▶ [Problem details]: Rename "red plus add button" to "green plus add button" and give the records again from the line with "Where should I click to: Click" through the end of the records, changing nothing else. Leave the pictures out of the answer.

** BEGIN Records for this task **

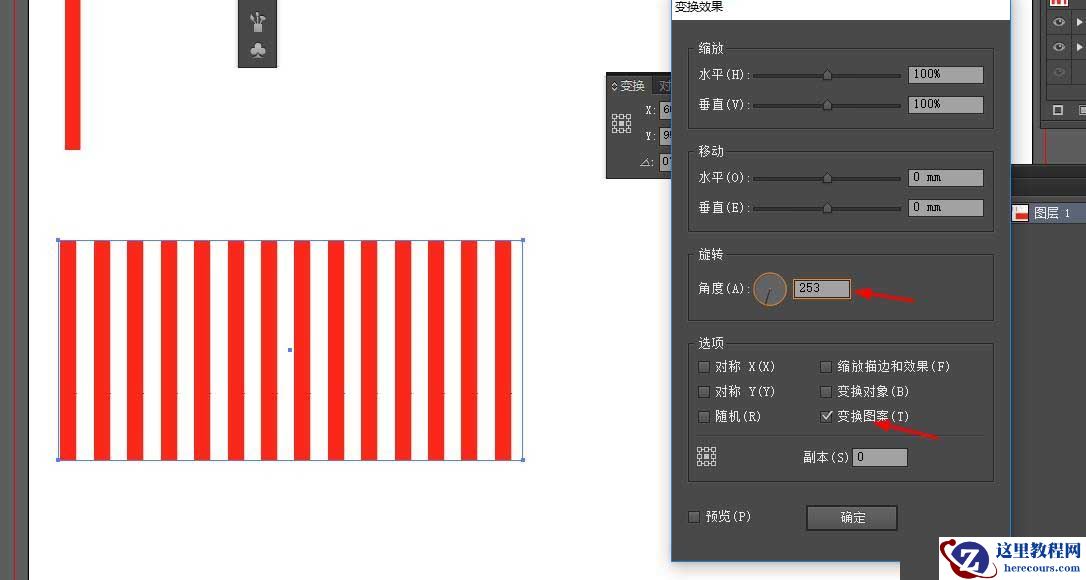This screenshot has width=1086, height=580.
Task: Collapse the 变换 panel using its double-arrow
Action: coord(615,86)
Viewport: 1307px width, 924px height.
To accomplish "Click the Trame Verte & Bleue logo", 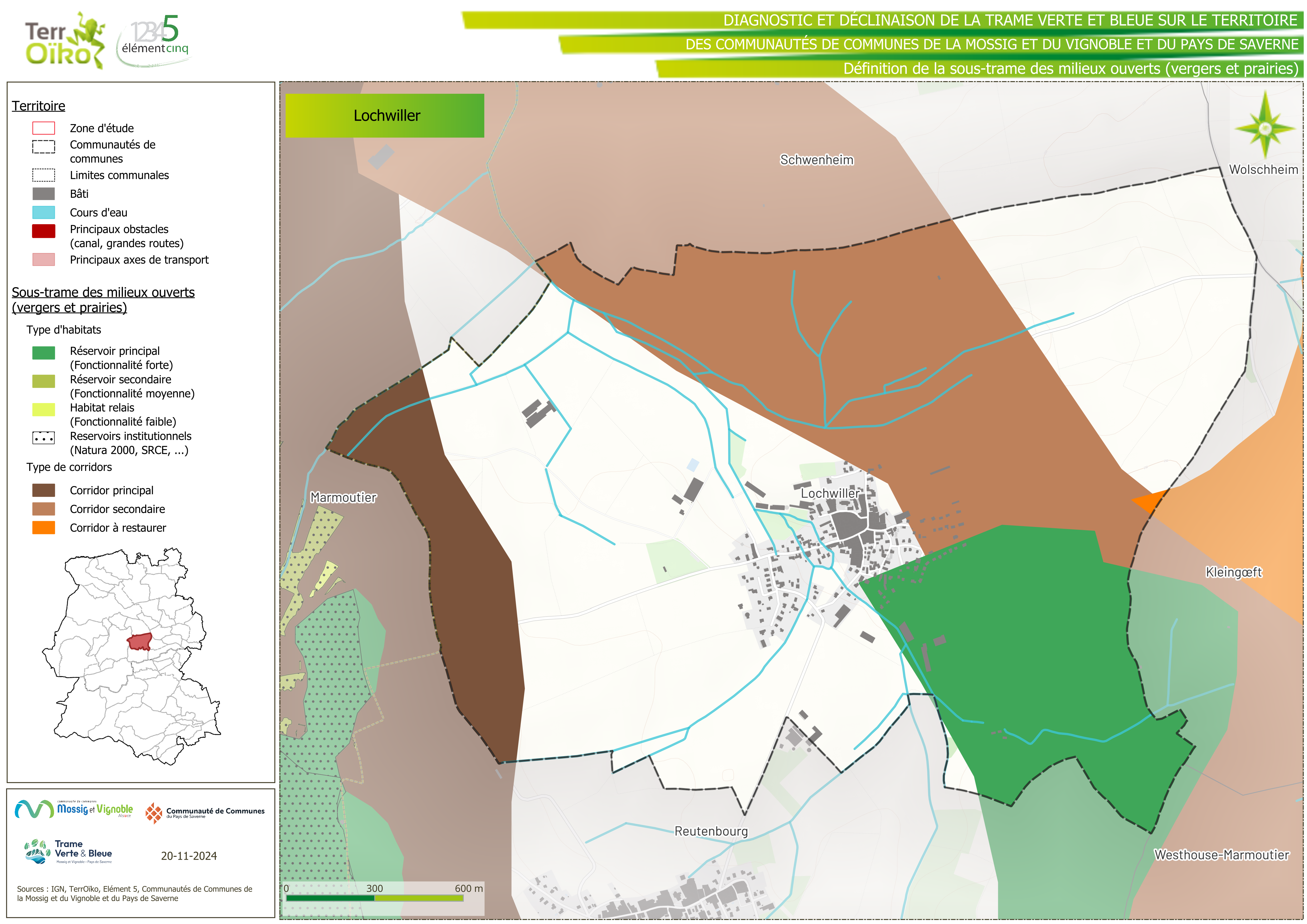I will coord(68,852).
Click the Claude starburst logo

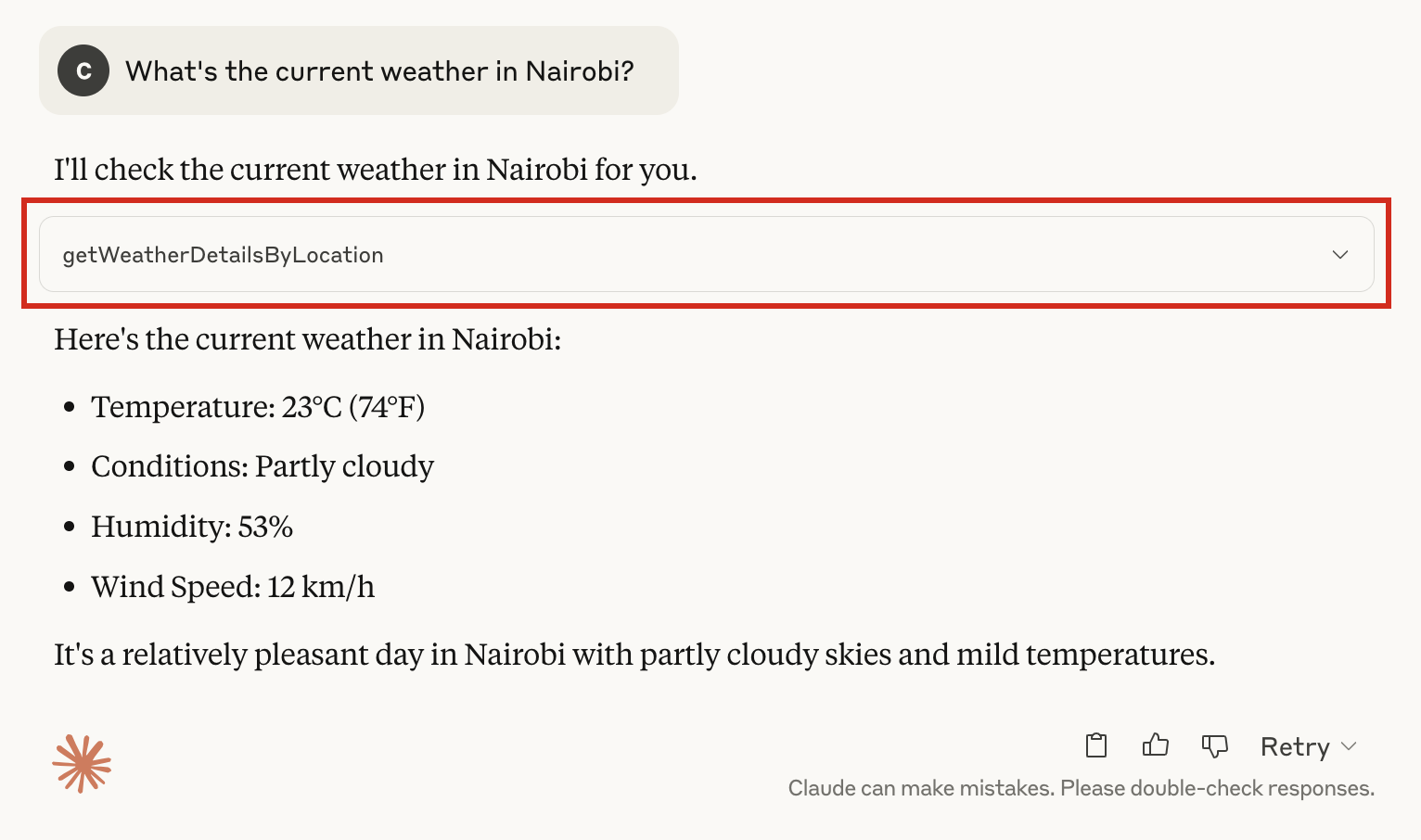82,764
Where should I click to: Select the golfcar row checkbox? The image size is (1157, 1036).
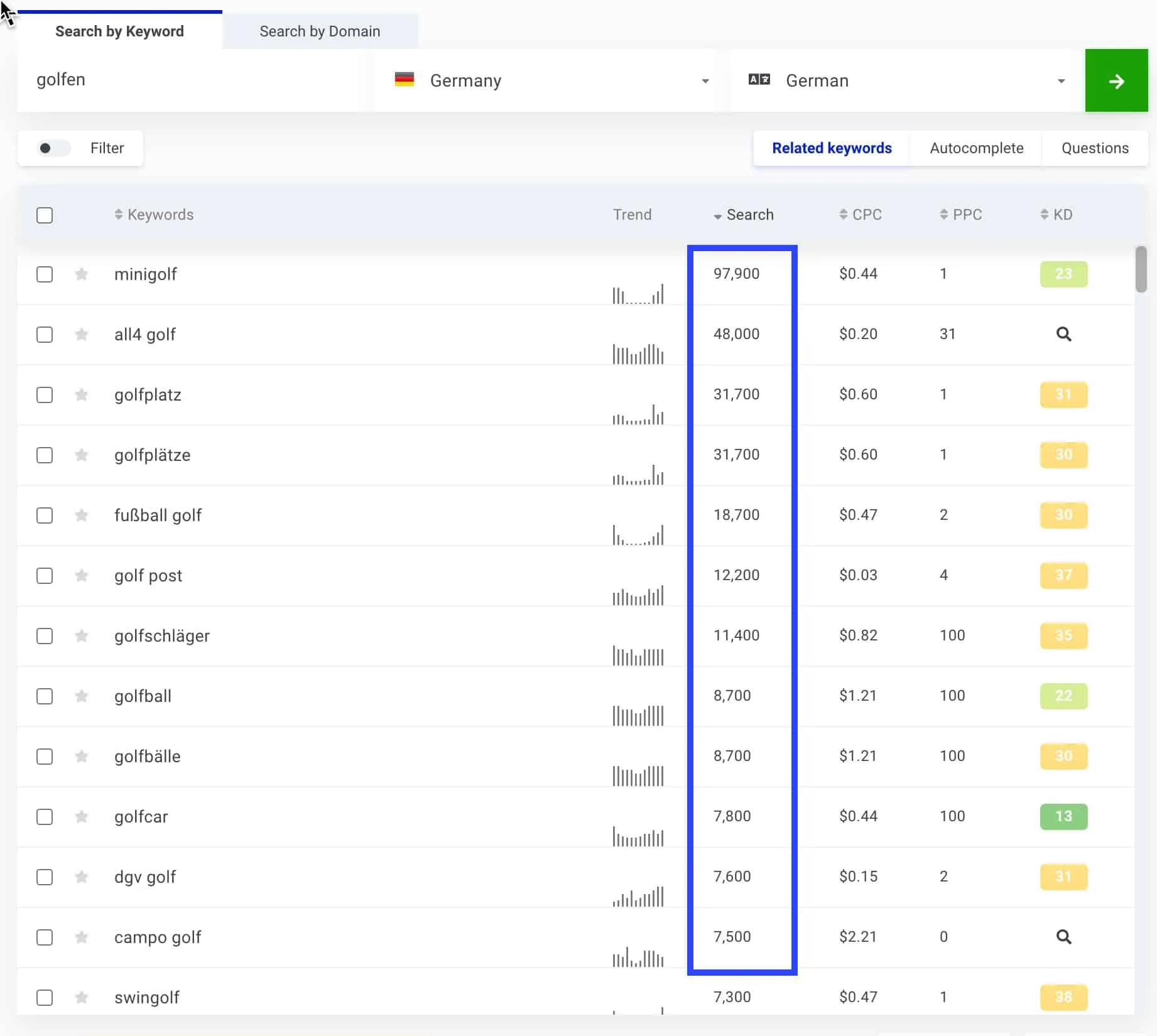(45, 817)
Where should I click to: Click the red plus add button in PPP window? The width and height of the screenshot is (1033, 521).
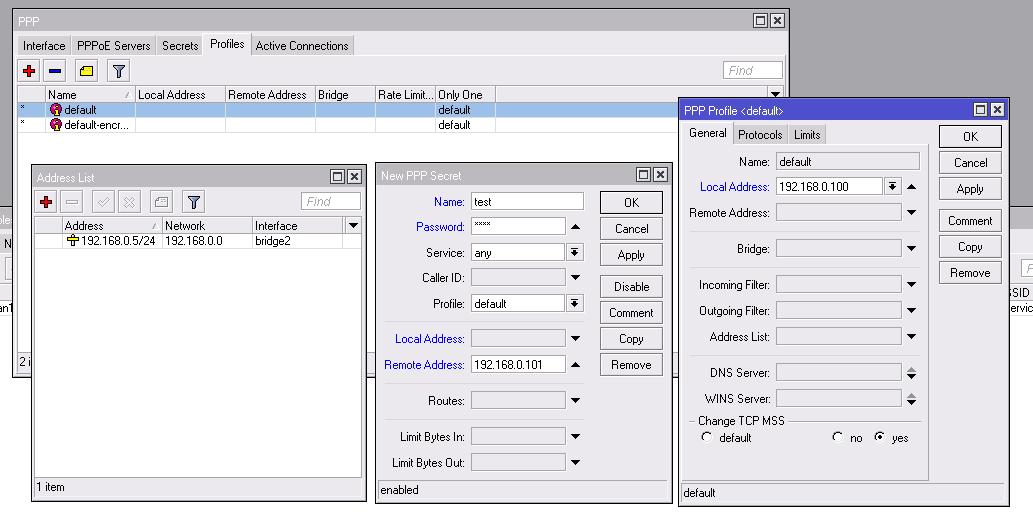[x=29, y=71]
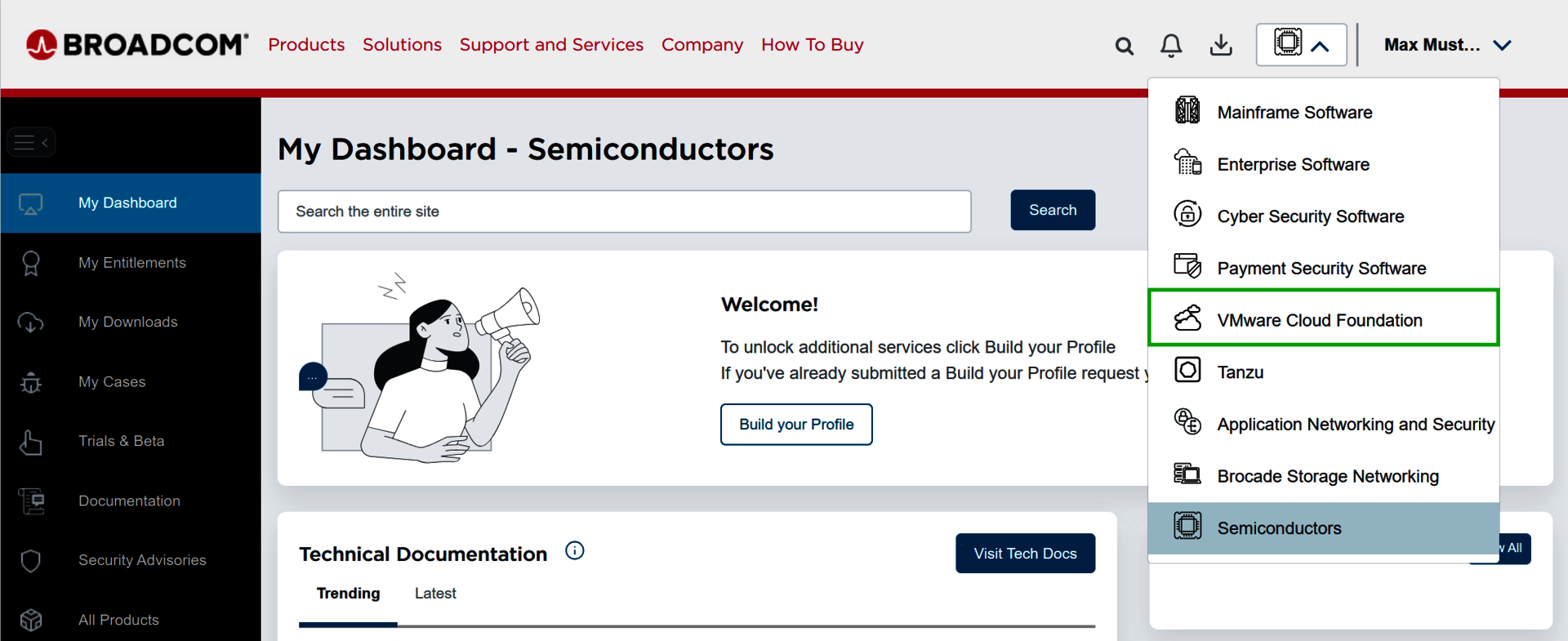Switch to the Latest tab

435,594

** END Records for this task **

▶ [Answer below]:
Where should I click to: Click the green plus add button in PPP window? The width and height of the screenshot is (1033, 521).
[x=29, y=71]
Switch to the Latest tab

435,594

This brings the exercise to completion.